Charles Explorer logo
🇬🇧

An Approach for Textual Based Clustering Using Word Embedding

Publication

Abstract

Numerous endeavors have been made to improve the retrieval procedure in Textual Case-Based Reasoning (TCBR) utilizing clustering and feature selection strategies. SOPHisticated Information Analysis (SOPHIA) approach is one of the most successful efforts which is characterized by its ability to work without the domain of knowledge or language dependency.

SOPHIA is based on the conditional probability, which facilitates an advanced Knowledge Discovery (KD) framework for case-based retrieval. SOPHIA attracts clusters by themes which contain only one word in each.

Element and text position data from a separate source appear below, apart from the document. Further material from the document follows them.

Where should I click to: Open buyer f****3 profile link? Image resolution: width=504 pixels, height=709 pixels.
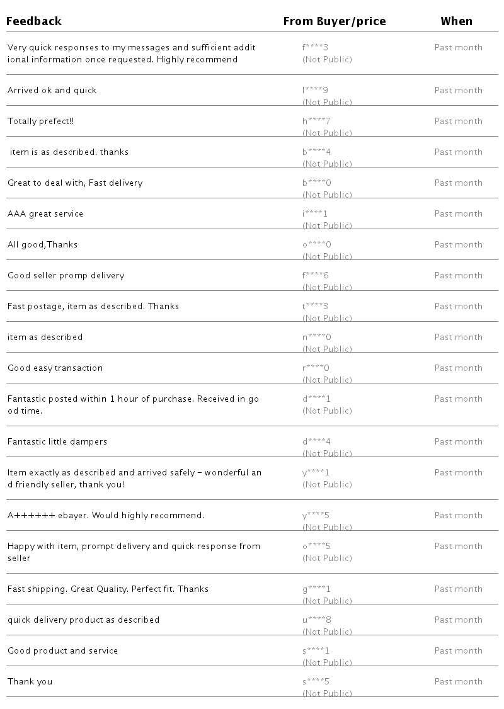click(x=315, y=47)
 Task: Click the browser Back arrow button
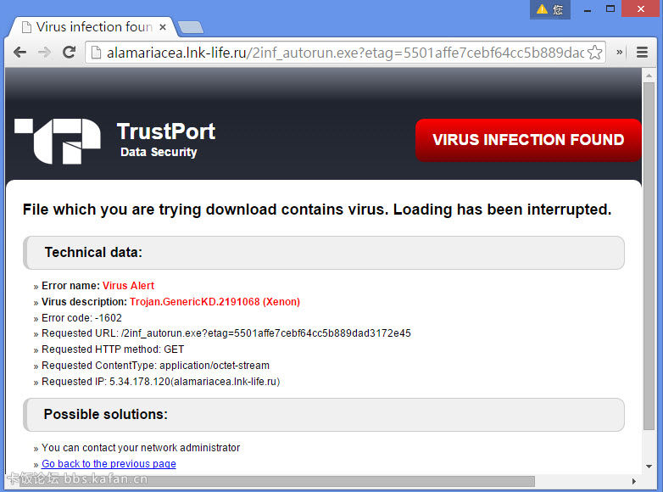[20, 53]
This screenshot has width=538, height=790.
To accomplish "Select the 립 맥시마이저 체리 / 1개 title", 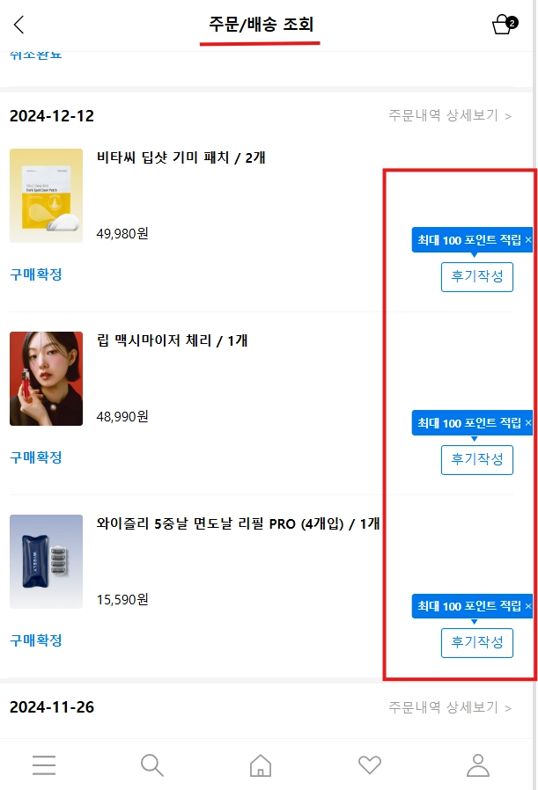I will tap(172, 340).
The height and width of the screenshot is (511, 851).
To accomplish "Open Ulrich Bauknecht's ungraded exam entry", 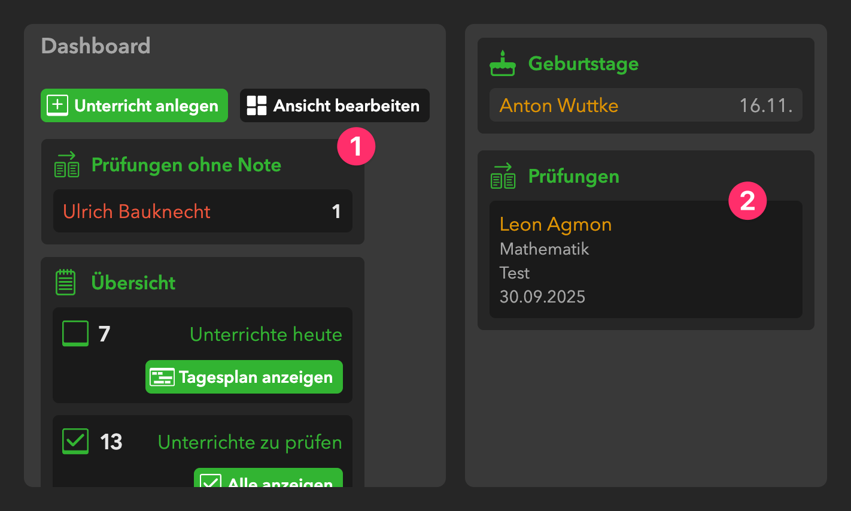I will (x=202, y=211).
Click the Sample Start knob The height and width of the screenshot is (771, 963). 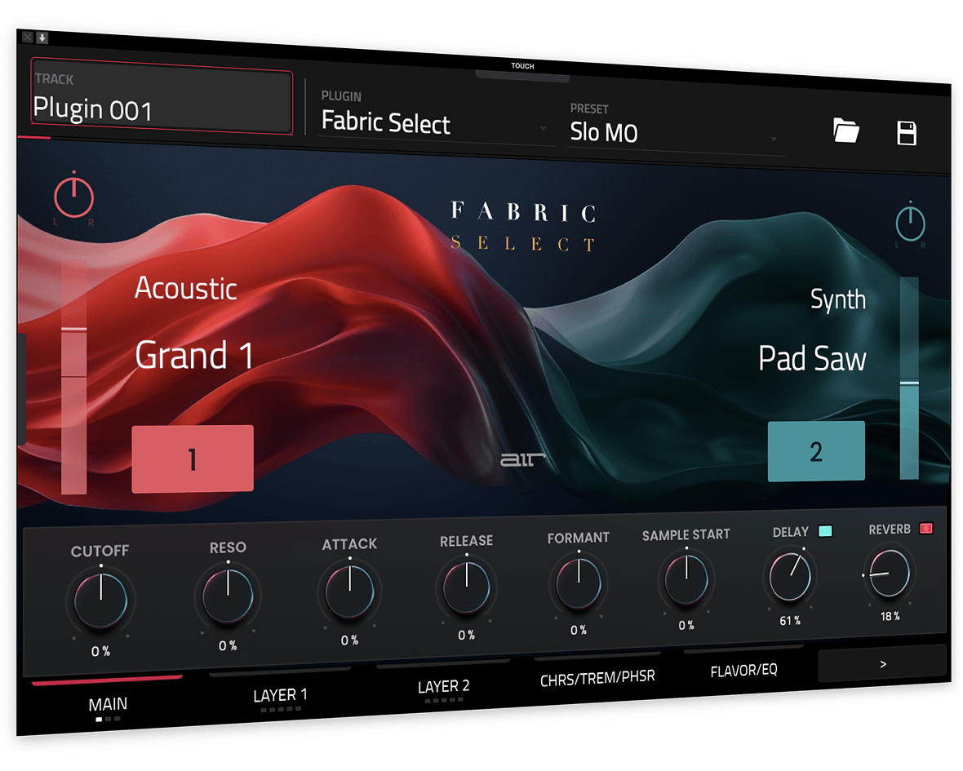tap(686, 580)
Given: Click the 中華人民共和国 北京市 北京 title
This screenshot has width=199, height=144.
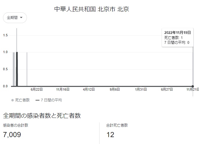Looking at the screenshot, I should coord(91,9).
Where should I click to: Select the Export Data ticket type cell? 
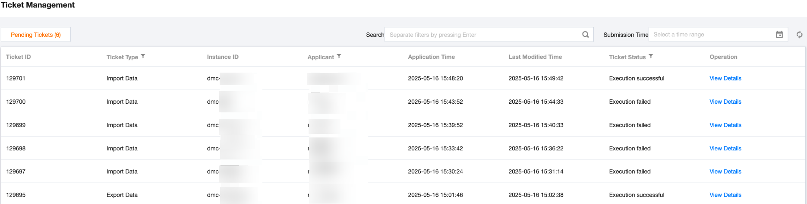122,195
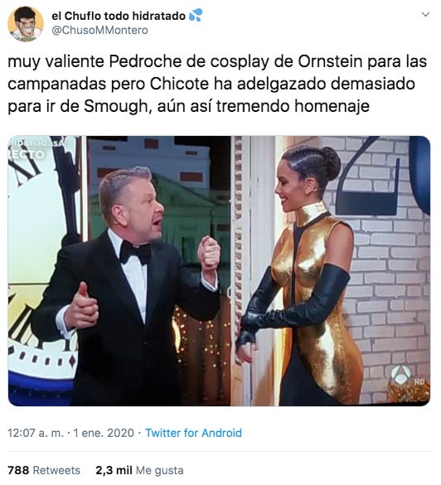The width and height of the screenshot is (441, 485).
Task: Click the tweet text mentioning Ornstein
Action: pos(217,84)
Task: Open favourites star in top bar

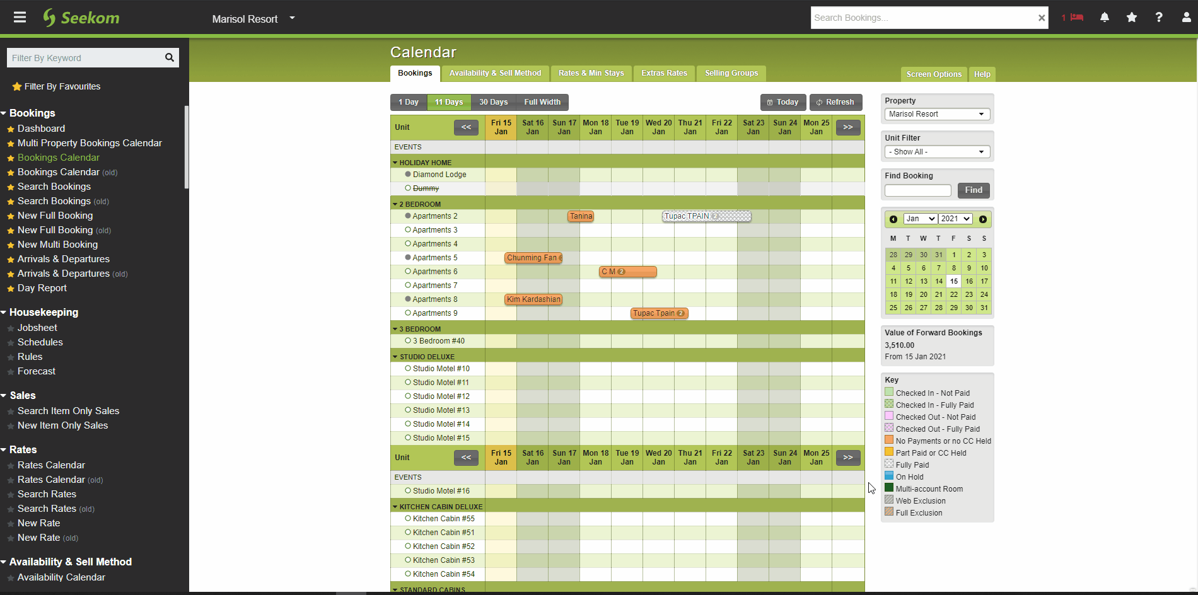Action: 1132,18
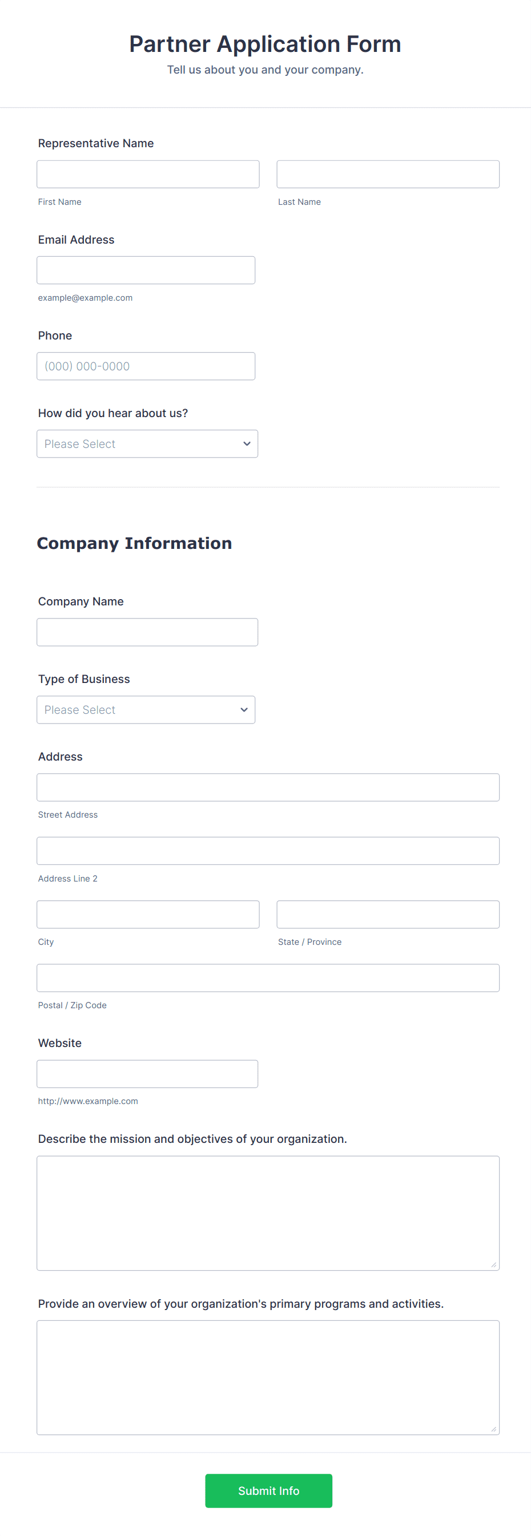Screen dimensions: 531x1536
Task: Expand the Please Select business type menu
Action: click(146, 710)
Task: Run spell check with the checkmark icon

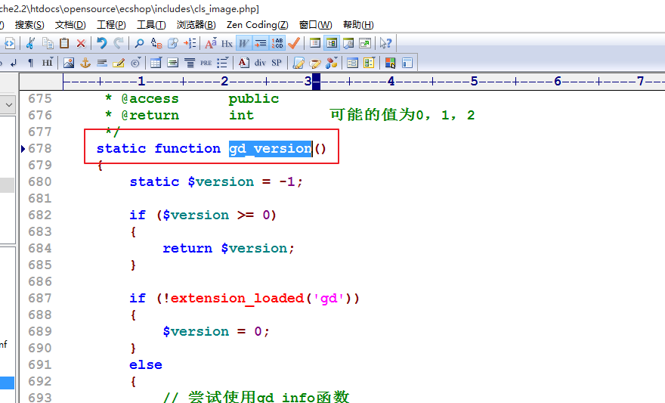Action: [294, 44]
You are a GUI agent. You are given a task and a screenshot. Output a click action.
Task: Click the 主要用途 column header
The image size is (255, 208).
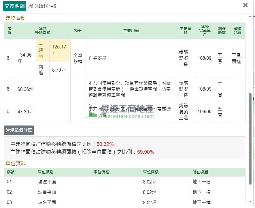click(131, 31)

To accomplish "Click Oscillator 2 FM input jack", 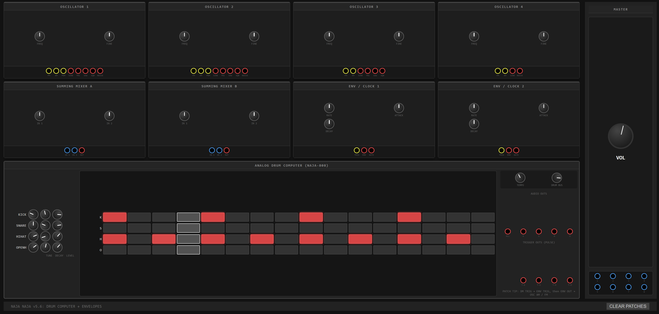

However, using one word is not sufficient to construct cluster attractors because the exclusion of the other words associated with that word in the same context could not give a full picture of the theme. The main contribution of this chapter is to introduce an enhanced clustering approach called GloSOPHIA (GloVe SOPHIA) that extends SOPHIA by integrating word embedding technique to enhance KD in TCBR.

A new algorithm is proposed to feed SOPHIA with similar terms vector space gained from Global Vector (GloVe) embedding technique. The proposed approach is evaluated on two different language corpora and the results are compared with SOPHIA, K-means, and Self- Organizing Map (SOM) in several evaluation criteria.

The results indicate that GloSOPHIA outperforms the other clustering methods in most of the evaluation criteria.